God put into us a desire for Him, for he is the Ultimate Joy. I catch glimpses of “the Land Across the Sea” when Lewis describes the Emperor’s Lands and Tolkien describes the Undying Lands.
And it HURTS. Narnia pains me as soon as I see Mr. Tummnus with his umbrella, red scarf, and packages. LOTR burns when I pass through Rivendell with Bilbo and the Dwarves. I wouldn’t want it another way. I am grateful to catch glimpses of God.
This mixture of joy and grief is hard to explain to someone who doesn’t experience it the same way you do. (Lewis does it well in his autobiography, but that is partly because I am someone who craves fairy tales.) I remember crying in that awful (painfully, awful) 2010 adaption of The Voyage of the Dawn Treader when Reepicheep crosses over into Aslan’s Country. I just flat-out sobbed for fifteen minutes and could not explain to my family what happened for another hour after that. (Poor dears, they put up with so much. They thought it was safe since ROTK Extended Edition was 2004 and The Hobbit isn’t due until 2012 at the earliest.)
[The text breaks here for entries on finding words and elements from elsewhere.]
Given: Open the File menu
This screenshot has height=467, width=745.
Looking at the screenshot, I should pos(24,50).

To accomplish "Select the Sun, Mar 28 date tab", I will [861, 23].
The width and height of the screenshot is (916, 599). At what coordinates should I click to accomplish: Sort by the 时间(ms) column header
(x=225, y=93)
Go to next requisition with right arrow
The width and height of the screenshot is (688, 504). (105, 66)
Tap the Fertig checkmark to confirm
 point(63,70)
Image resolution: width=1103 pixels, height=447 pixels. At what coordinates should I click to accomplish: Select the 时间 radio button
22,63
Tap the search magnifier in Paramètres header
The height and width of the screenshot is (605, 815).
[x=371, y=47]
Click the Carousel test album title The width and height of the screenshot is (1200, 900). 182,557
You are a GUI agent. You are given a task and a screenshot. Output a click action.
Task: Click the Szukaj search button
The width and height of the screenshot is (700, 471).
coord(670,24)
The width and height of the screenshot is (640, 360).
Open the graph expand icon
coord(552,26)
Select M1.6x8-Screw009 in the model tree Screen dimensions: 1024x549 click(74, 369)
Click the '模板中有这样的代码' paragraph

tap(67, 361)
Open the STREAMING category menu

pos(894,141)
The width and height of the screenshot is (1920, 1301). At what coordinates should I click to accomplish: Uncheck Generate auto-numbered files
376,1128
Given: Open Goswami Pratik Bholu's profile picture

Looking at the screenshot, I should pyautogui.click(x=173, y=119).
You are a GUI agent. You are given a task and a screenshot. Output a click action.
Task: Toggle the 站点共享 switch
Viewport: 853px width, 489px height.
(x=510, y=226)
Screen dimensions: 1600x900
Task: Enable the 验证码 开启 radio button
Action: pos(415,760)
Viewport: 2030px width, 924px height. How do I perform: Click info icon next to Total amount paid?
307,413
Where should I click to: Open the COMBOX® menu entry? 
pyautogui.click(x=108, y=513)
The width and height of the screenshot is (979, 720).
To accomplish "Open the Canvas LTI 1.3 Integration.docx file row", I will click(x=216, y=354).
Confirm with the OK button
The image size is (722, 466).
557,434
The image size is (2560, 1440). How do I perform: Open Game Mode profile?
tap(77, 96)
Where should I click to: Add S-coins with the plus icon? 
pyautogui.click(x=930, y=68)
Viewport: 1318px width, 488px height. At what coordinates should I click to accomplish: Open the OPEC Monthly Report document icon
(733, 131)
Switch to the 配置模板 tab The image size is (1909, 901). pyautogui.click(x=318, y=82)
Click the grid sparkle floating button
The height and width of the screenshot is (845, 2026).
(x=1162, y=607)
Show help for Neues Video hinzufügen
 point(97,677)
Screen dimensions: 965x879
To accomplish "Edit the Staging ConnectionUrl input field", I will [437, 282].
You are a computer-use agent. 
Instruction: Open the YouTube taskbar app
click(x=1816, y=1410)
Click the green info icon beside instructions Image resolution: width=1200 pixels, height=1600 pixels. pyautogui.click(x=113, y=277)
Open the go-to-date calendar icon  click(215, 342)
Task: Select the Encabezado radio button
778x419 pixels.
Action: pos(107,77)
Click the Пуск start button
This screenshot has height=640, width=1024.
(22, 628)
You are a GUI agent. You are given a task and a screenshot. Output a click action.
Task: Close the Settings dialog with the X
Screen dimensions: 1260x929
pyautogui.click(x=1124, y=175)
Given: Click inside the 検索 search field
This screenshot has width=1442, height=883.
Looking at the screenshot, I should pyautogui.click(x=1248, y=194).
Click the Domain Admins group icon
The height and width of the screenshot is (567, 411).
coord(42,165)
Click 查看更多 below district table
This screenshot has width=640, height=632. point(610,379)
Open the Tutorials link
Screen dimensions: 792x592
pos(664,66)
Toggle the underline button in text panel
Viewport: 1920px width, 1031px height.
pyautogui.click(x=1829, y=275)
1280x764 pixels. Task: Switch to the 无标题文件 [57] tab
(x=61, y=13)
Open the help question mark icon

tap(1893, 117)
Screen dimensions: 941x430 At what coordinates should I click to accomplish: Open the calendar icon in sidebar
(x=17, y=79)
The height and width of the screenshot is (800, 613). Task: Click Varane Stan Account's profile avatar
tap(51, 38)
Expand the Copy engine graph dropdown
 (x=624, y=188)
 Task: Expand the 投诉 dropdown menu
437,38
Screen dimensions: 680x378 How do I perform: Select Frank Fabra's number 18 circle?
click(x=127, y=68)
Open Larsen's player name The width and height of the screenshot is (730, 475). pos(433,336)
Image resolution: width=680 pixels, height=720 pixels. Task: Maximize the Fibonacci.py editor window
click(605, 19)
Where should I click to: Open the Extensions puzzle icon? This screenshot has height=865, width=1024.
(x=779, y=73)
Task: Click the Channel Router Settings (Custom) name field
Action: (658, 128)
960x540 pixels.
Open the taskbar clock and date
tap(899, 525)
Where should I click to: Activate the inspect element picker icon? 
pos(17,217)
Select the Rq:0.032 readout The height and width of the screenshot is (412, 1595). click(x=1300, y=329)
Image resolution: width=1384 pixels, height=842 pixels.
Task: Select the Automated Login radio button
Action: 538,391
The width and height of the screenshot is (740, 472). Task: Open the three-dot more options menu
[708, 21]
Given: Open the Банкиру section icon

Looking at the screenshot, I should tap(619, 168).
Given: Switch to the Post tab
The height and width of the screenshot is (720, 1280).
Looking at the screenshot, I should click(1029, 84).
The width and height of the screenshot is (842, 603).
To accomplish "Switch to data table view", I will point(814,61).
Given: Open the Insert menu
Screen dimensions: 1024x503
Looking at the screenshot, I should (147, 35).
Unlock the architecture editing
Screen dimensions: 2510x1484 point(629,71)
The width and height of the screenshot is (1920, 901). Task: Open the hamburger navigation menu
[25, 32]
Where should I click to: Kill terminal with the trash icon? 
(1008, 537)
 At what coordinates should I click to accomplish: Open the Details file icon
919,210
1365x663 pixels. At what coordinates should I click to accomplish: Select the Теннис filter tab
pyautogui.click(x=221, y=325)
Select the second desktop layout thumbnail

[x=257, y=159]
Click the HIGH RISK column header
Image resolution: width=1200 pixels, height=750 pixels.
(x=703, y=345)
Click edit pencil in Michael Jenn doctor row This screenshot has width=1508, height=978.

You have all had those moments. My mother’s had one when my father, sister, dog, and me fell asleep on her. My roommate’s is when she sees God working in one of her friends. My true moment of joy was when I held my baby sister for the first time, she woke up, didn’t cry, smiled up at me, and fell back asleep. That sunset that is too beautiful to be real. That bit of melody of a song that you never quite realize you knew… It is all a little glimpse of God and his calling out to you.
If you want a better explanation of this, read Surprised by Joy and anything Narnia or LOTR.